• [YOUR GOAL]:
For this exercise, restate the records word for word.

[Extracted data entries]
== Segment start ==
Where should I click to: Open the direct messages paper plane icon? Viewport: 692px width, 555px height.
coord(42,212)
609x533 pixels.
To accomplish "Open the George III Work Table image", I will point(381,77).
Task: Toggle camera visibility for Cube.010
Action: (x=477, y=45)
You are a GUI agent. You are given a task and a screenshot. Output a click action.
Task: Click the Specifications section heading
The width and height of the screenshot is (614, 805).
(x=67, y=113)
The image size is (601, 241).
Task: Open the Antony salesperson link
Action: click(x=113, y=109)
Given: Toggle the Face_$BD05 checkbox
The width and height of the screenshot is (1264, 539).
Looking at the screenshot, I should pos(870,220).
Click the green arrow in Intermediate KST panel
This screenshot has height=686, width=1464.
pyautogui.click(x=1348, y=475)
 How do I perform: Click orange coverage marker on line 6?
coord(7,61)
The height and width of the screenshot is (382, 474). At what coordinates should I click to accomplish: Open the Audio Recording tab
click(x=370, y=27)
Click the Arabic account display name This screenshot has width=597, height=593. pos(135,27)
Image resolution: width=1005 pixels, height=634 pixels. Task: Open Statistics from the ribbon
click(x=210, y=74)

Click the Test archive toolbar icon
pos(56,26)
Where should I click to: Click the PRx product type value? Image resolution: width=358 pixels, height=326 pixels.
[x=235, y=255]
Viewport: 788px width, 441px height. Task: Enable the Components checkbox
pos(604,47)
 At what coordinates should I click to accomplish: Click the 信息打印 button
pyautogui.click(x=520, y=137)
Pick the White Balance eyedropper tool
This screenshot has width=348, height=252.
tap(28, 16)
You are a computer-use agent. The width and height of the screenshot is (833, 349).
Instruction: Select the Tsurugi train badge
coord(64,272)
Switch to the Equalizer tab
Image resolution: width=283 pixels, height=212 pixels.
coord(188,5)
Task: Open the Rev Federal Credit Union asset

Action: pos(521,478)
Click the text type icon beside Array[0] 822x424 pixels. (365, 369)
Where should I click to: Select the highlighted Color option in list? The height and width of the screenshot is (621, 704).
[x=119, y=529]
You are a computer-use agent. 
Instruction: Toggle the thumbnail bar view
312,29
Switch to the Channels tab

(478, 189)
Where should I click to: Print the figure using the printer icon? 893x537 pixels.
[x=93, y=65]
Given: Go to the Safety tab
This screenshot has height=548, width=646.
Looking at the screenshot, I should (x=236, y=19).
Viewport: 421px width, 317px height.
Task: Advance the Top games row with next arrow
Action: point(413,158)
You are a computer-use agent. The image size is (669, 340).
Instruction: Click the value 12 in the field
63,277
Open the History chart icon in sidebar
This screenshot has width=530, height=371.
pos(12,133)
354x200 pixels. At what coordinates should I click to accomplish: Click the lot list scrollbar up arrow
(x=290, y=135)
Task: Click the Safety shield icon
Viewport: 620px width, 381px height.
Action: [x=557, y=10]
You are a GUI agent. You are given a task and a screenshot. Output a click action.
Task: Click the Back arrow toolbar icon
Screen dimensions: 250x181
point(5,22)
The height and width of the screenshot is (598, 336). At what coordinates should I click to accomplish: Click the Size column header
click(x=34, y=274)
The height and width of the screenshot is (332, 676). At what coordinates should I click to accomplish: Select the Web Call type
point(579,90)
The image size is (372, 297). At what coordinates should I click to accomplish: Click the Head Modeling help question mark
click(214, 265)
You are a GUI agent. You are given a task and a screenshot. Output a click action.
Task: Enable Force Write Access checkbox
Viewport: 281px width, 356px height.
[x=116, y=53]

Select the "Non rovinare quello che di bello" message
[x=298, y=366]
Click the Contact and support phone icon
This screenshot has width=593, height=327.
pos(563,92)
== Segment end ==
• [EXERCISE OUTPUT]:
Where should I click to: Open the direct messages paper plane icon? Viewport: 692px width, 555px height.
coord(42,212)
609x533 pixels.
To accomplish "Open the George III Work Table image", I will point(381,77).
Task: Toggle camera visibility for Cube.010
Action: (x=477, y=45)
You are a GUI agent. You are given a task and a screenshot. Output a click action.
Task: Click the Specifications section heading
The width and height of the screenshot is (614, 805).
(x=67, y=113)
The image size is (601, 241).
Task: Open the Antony salesperson link
Action: click(x=113, y=109)
Given: Toggle the Face_$BD05 checkbox
The width and height of the screenshot is (1264, 539).
Looking at the screenshot, I should pos(870,220).
Click the green arrow in Intermediate KST panel
This screenshot has height=686, width=1464.
pyautogui.click(x=1348, y=475)
 How do I perform: Click orange coverage marker on line 6?
coord(7,61)
The height and width of the screenshot is (382, 474). At what coordinates should I click to accomplish: Open the Audio Recording tab
click(x=370, y=27)
Click the Arabic account display name This screenshot has width=597, height=593. pos(135,27)
Image resolution: width=1005 pixels, height=634 pixels. Task: Open Statistics from the ribbon
click(x=210, y=74)

Click the Test archive toolbar icon
pos(56,26)
Where should I click to: Click the PRx product type value? Image resolution: width=358 pixels, height=326 pixels.
[x=235, y=255]
Viewport: 788px width, 441px height. Task: Enable the Components checkbox
pos(604,47)
 At what coordinates should I click to accomplish: Click the 信息打印 button
pyautogui.click(x=520, y=137)
Pick the White Balance eyedropper tool
This screenshot has width=348, height=252.
tap(28, 16)
You are a computer-use agent. The width and height of the screenshot is (833, 349).
Instruction: Select the Tsurugi train badge
coord(64,272)
Switch to the Equalizer tab
Image resolution: width=283 pixels, height=212 pixels.
coord(188,5)
Task: Open the Rev Federal Credit Union asset

Action: pos(521,478)
Click the text type icon beside Array[0] 822x424 pixels. (365, 369)
Where should I click to: Select the highlighted Color option in list? The height and width of the screenshot is (621, 704).
[x=119, y=529]
You are a computer-use agent. 
Instruction: Toggle the thumbnail bar view
312,29
Switch to the Channels tab

(478, 189)
Where should I click to: Print the figure using the printer icon? 893x537 pixels.
[x=93, y=65]
Given: Go to the Safety tab
This screenshot has height=548, width=646.
Looking at the screenshot, I should (x=236, y=19).
Viewport: 421px width, 317px height.
Task: Advance the Top games row with next arrow
Action: point(413,158)
You are a computer-use agent. The image size is (669, 340).
Instruction: Click the value 12 in the field
63,277
Open the History chart icon in sidebar
This screenshot has width=530, height=371.
pos(12,133)
354x200 pixels. At what coordinates should I click to accomplish: Click the lot list scrollbar up arrow
(x=290, y=135)
Task: Click the Safety shield icon
Viewport: 620px width, 381px height.
Action: [x=557, y=10]
You are a GUI agent. You are given a task and a screenshot. Output a click action.
Task: Click the Back arrow toolbar icon
Screen dimensions: 250x181
point(5,22)
The height and width of the screenshot is (598, 336). At what coordinates should I click to accomplish: Click the Size column header
click(x=34, y=274)
The height and width of the screenshot is (332, 676). At what coordinates should I click to accomplish: Select the Web Call type
point(579,90)
The image size is (372, 297). At what coordinates should I click to accomplish: Click the Head Modeling help question mark
click(214, 265)
You are a GUI agent. You are given a task and a screenshot. Output a click action.
Task: Enable Force Write Access checkbox
Viewport: 281px width, 356px height.
[x=116, y=53]

Select the "Non rovinare quello che di bello" message
[x=298, y=366]
Click the Contact and support phone icon
This screenshot has width=593, height=327.
pos(563,92)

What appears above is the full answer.